In a previous post, we shared our excitement for what this year was going to be for Africa. We came across a Trendwatching’s free bulletin that was giving forecasts and insights about what the trends in business and consumption will be in Africa for 2015. It was basically the most interesting document we’ve read lately and we thought we should absolutely share it with you.

2015 will be an exciting year for African brands and consumers as changing demands and expectations rise from the hundreds of millions of individuals on the continent eager to participate in – and benefit from – new opportunities.

Let’s take a look at these trends.



Tangible, visible and wearable manifestations of cultural heritage

How cultural ‘storysellers’ will win the hearts (and sleeves) of proudly African consumers in 2015.

Africans are flaunting their cultural heritage in a new way.
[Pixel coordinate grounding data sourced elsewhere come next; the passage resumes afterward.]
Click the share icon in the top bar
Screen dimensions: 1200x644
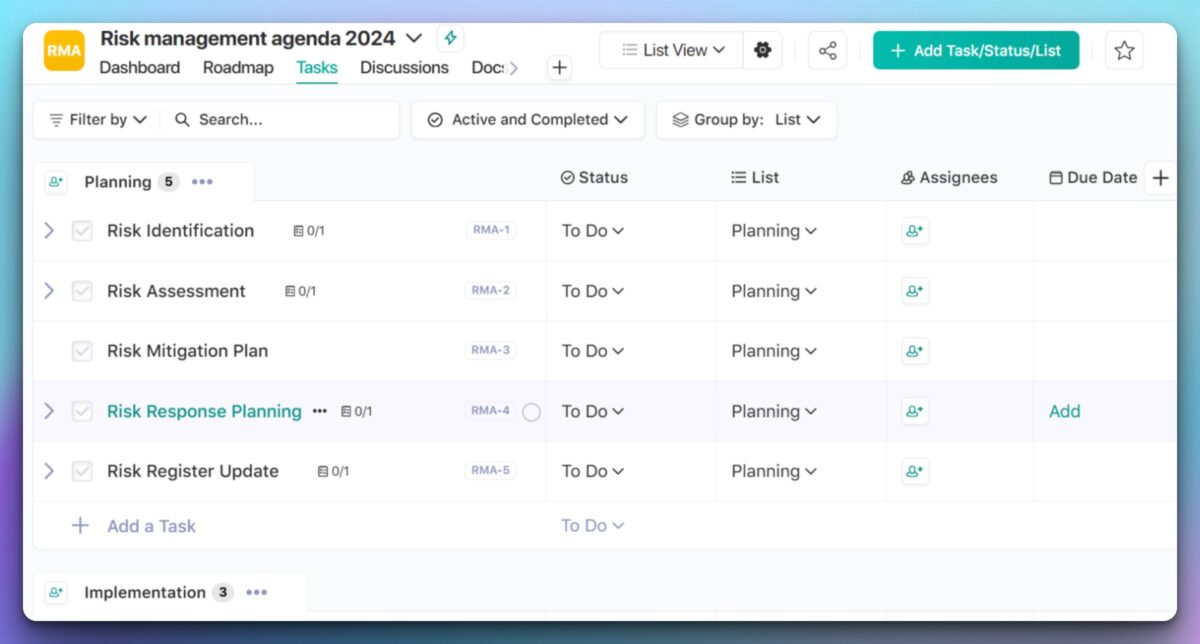[x=827, y=49]
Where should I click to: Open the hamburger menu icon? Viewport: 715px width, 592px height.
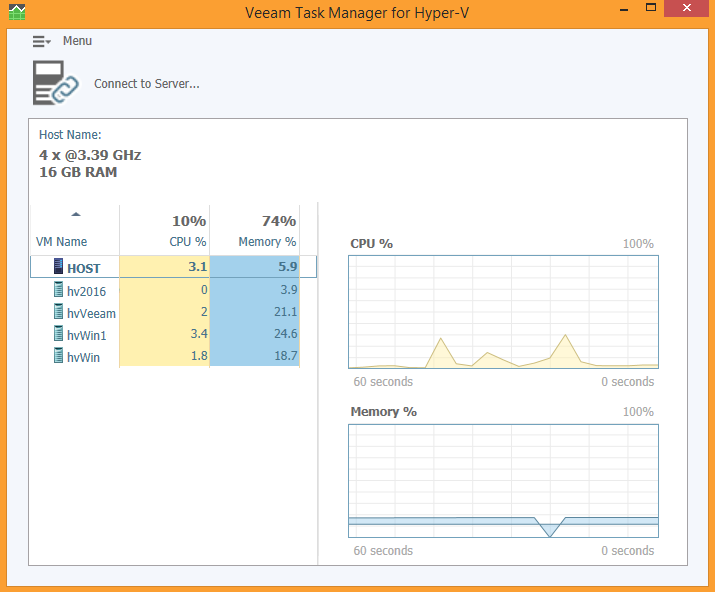coord(41,42)
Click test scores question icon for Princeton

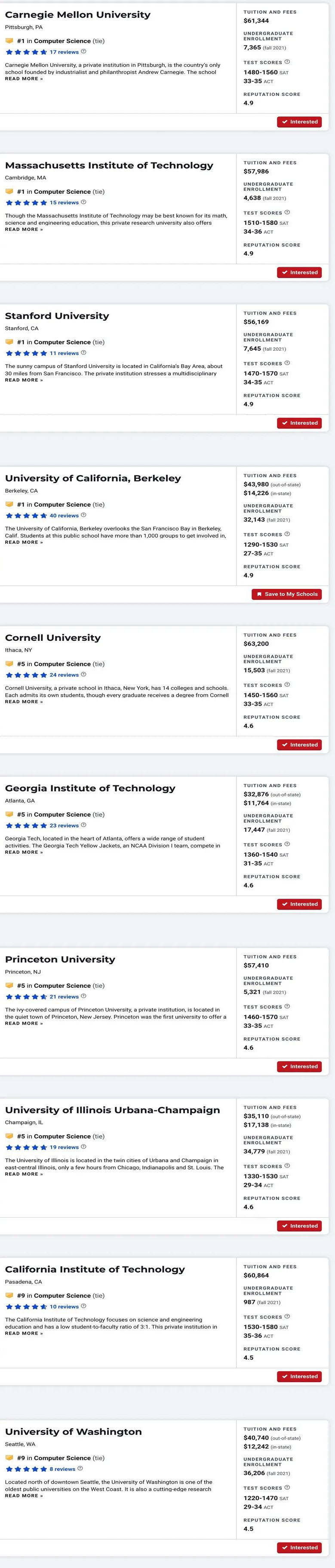pos(287,1006)
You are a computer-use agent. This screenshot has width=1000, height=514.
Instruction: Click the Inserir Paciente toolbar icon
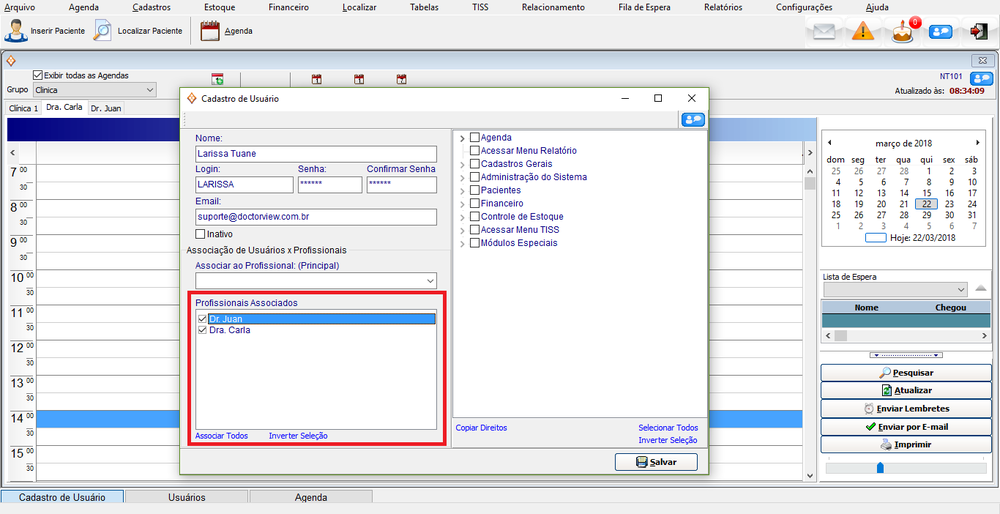pos(17,31)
That phenomenon will hit new heights in 2015.

In fields like fashion, we will witness bolder, more expressive statements reinforcing important facets of local cultures and deeper beliefs.

A perfect example of this trend is the Legacy Collection by South African Charmaine Taylor who created a limited edition range of art and jewellery pieces fabricated from the Robben Island prison fence that held Nelson Mandela captive for 18 years.



Fun, novel and unconventional information channels will be welcomed in 2015.

This year will also see a change in how Africans tell their stories to the world. No more boredom, contrived, controlled or dull information.

A new generation of journalists, bloggers and startups will be delivering useful, necessary and engaging information in ground-breaking and creative ways like le JT Rappé, a Senegalese online newspaper which delivers local weekly news via YouTube rap videos in both French and Wolof. As of November 2014, there were over 2 million views of the channel.





Because in 2015, ‘being nice’ pays

Time to flip the social hierarchy in 2015 and serve the African masses.

Is 2015 the year of a better brand/ consumer relationship in Africa? It will seem so.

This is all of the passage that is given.